Muitos compositores e arranjadores iniciantes se perguntam se é necessário ser pianista para se destacar na composição.
A resposta é simples: não, você não precisa ser pianista para ser compositor ou arranjador.
No entanto, essa pergunta nos leva a refletir sobre quais ferramentas usamos para criar, e é exatamente esse o foco deste artigo, que parte do questionamento: qual o melhor instrumento para compor?
O Piano como Ferramenta de Composição
O piano é, de fato, um excelente instrumento para a criação musical. Ele oferece a capacidade de tocar várias notas simultaneamente, explorar um amplo registro, executar melodias e harmonias ao mesmo tempo, e trabalhar com contraponto. Essa versatilidade faz do piano uma ferramenta poderosa para experimentar e visualizar as ideias musicais.
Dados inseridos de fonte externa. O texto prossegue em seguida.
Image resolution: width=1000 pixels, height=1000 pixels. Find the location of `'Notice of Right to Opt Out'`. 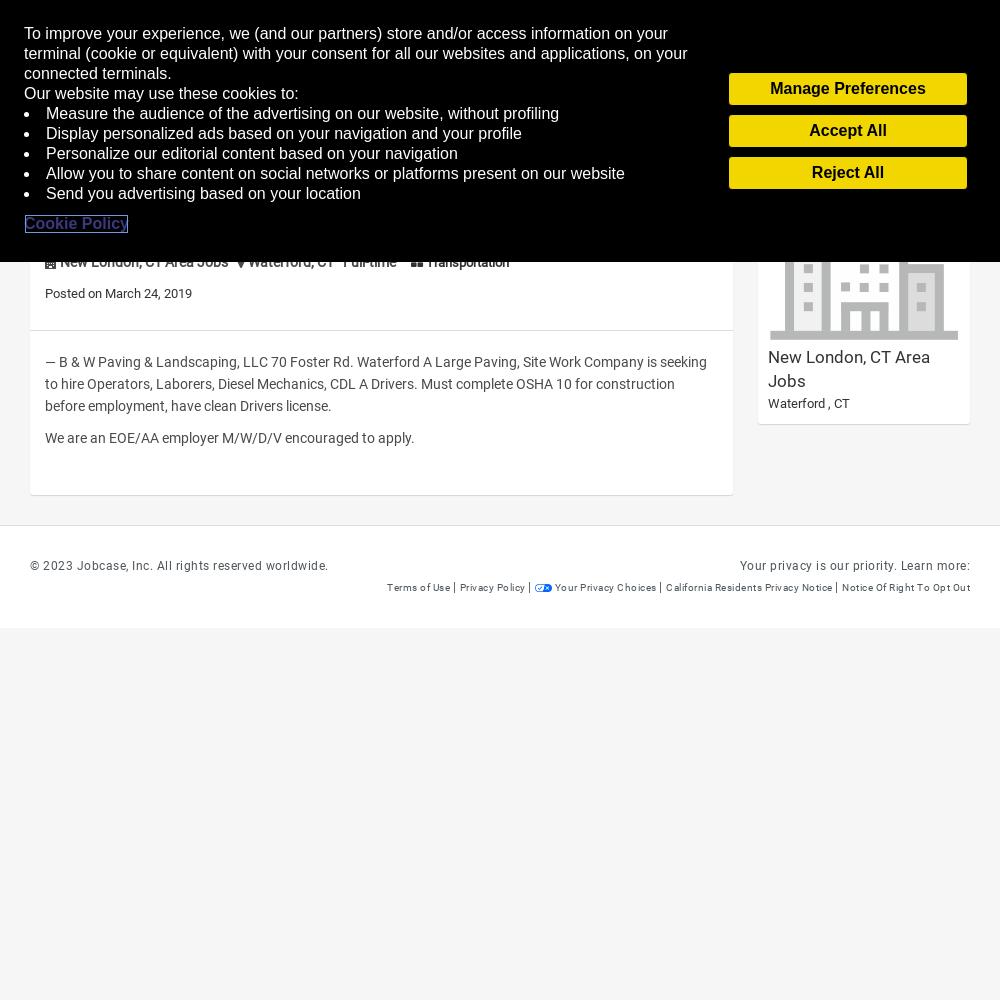

'Notice of Right to Opt Out' is located at coordinates (906, 586).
Ainda que o piano seja uma das ferramentas mais completas para composição, ele não é o único recurso. Há muitas outras possibilidades, e a escolha do instrumento não define necessariamente sua habilidade como compositor.
Quais São Suas Ferramentas de Composição?
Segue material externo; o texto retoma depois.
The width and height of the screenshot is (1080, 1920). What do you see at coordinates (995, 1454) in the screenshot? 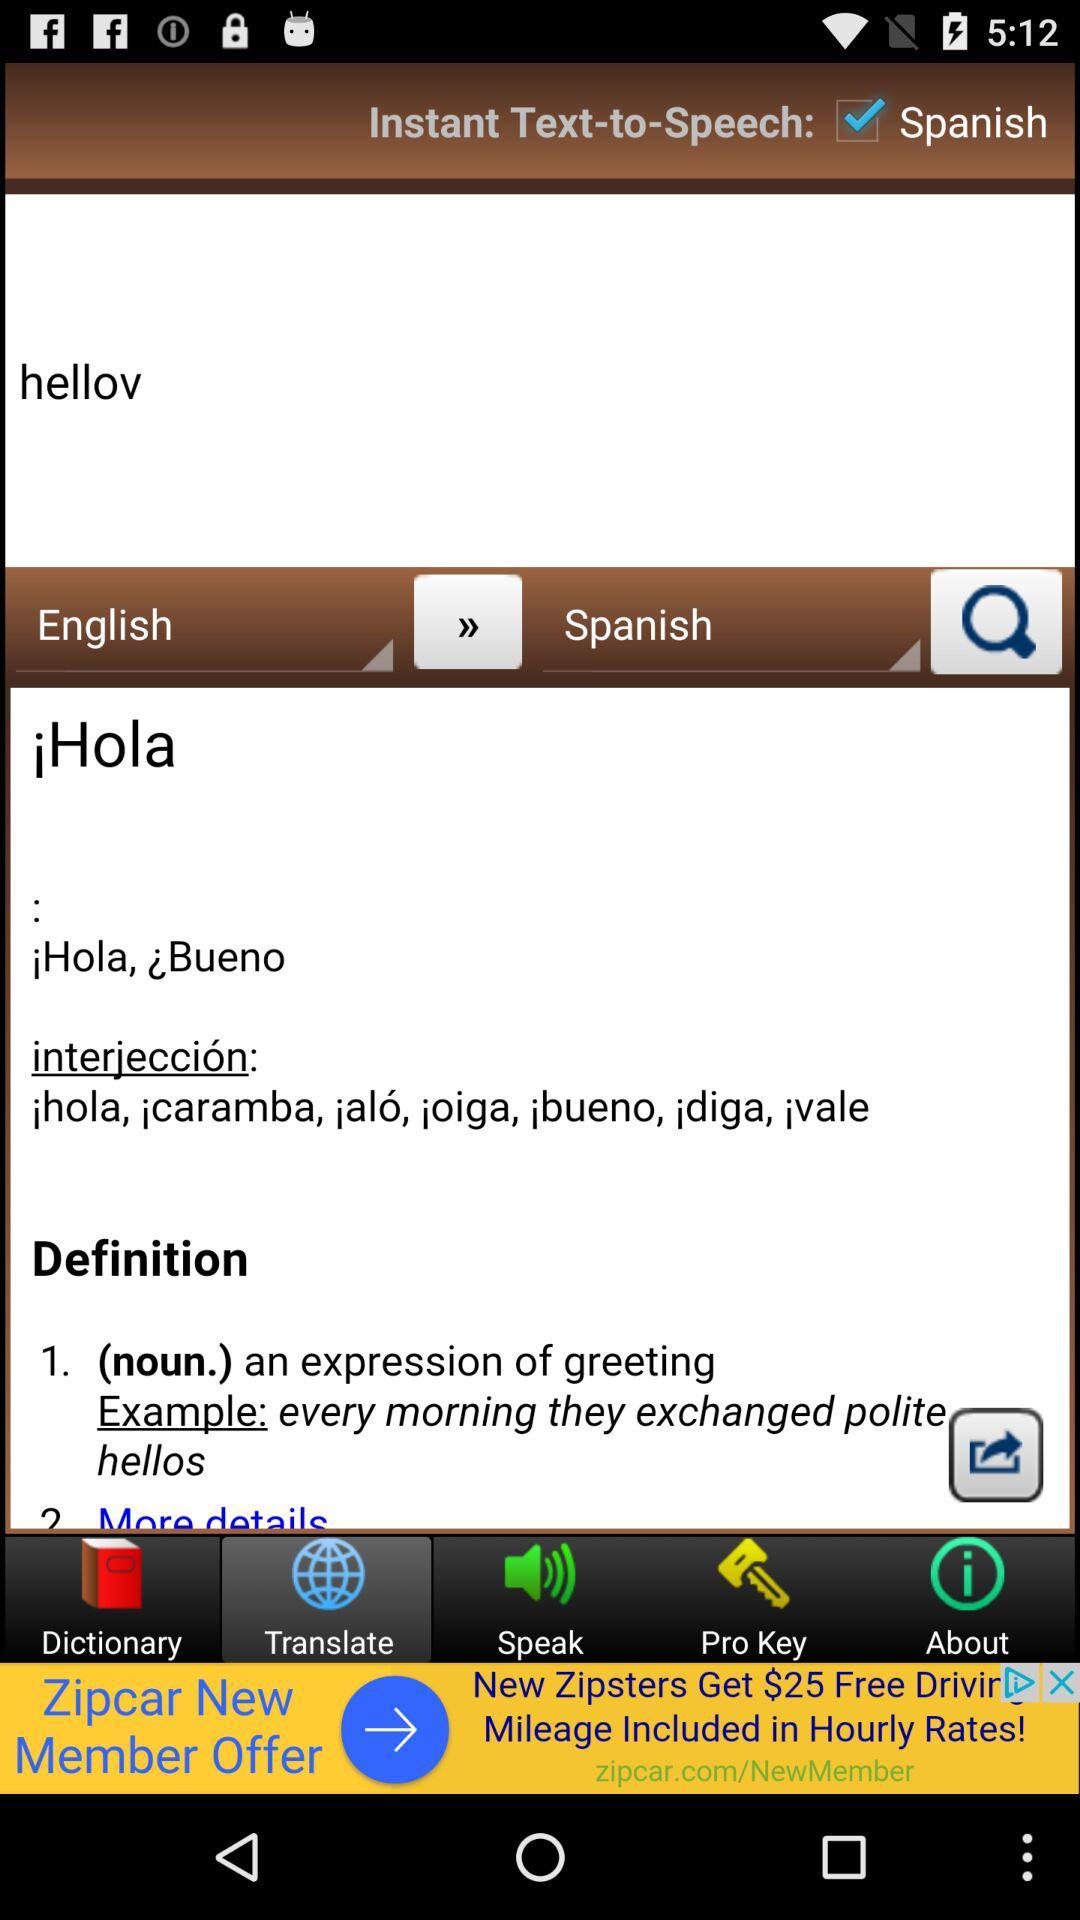
I see `share page` at bounding box center [995, 1454].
A composição não se resume a um instrumento, mas às ferramentas que você utiliza para gerar ideias. O piano pode ser uma dessas ferramentas, assim como a voz, o violão, o saxofone, ou qualquer outro instrumento que você domine. O importante é que ele facilite a experimentação e a improvisação.
Brincar com o instrumento, experimentar sonoridades e improvisar são formas essenciais de alimentar o processo criativo. E isso vale tanto para quem toca instrumentos harmônicos, como o piano ou o violão, quanto para quem toca instrumentos melódicos, como o violino ou o saxofone.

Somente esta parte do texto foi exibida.